“La cura della vita fino alla fine” è il titolo dell’incontro pubblico che si terrà ai Molini Marzoli, giovedì 6 marzo, inizio alle 20.30 (locandina in fondo). Un titolo che concentra i concetti cardine della serata: la cura, dovere e diritto, la vita, tra dignità e rispetto, la fine, capolinea inevitabile. «Eppure – sottolinea Ivanoe Pellerin, presidente di Lilt provinciale, organizzatrice dell’appuntamento – questa nostra società di matti non tiene nel dovuto conto la fine della vita: esorcizza, nasconde, allontana. Così ci priviamo della possibilità di riflettere nel modo più positivo e ragionevole, lasciamo spazio a interpretazioni straordinarie, improbabili. Bisogna vivere intensamente, con convinzione. E bisogna riflettere sul percorso intero, dunque anche sulla fine».
Il professor Pellerin aprirà i lavori, seguiranno il dottor Luciano Orsi (medico palliativista, nel suo curriculum la direzione scientifica della Rivista Italiana Cure Palliative) e don Stefano Cucchetti (teologo, docente, cappellano del carcere di Bollate, esperto di bioetica).

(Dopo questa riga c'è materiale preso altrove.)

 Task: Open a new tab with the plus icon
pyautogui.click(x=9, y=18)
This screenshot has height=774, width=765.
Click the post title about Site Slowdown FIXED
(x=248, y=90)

Paola Mega (La Provvidenza), nel comitato scientifico che sovrintende alla serata: «Il nostro hospice è attivo da più di cinque anni, un’esperienza che ci fa percepire quanto poco diffusa sia la consapevolezza sulle cure palliative e quanto faccia paura parlare di morte. Ma la consapevolezza fa la differenza nell’approccio a certi momenti».
Parola condivise da Rita Maimone (associazione Amici di Rossella, già coordinatrice dell’hospice all’ospedale di Busto): «Fondamentale è il concetto di un percorso lungo il quale non si deve perdere la luce, appunto, fino alla fine. Occorre, fra l’altro, fare in modo che alle cure palliative si ricorra in anticipo rispetto a quanto avviene oggi, prima dell’ultimo tratto di strada».
Così Emi Bossi (Mai Paura): «Siamo una realtà che supporta la vita e sappiamo quanto sia importante una buona morte. Affrontiamo volentieri temi che vanno trattati con gentilezza ed emozione. C’è chi ha paura di fronte a questo argomento ma è necessario toccarlo, c’è un messaggio da cogliere».
Dal sindaco, Emanuele Antonelli, e dall’assessore Paola Reguzzoni il grazie agli organizzatori dell’incontro per la scelta di un tema rilevante quanto, per tanti aspetti, scomodo. «Parliamo poco della morte – la riflessione dell’assessore – che ha tante sfaccettature. Peresempio quella dell’intimità, non sempre garantita in situazione sanitaria, e quella della solitudine: nessuno merita di morire solo. Sfuggiamo l’argomento ma la sua rilevanza per tutti si comprende da un dato di fatto: chi per qualche ragione si trova vicino alla morte e scampa, si ritrova con la vita cambiata, un secondo dopo considera la vita in modo diverso».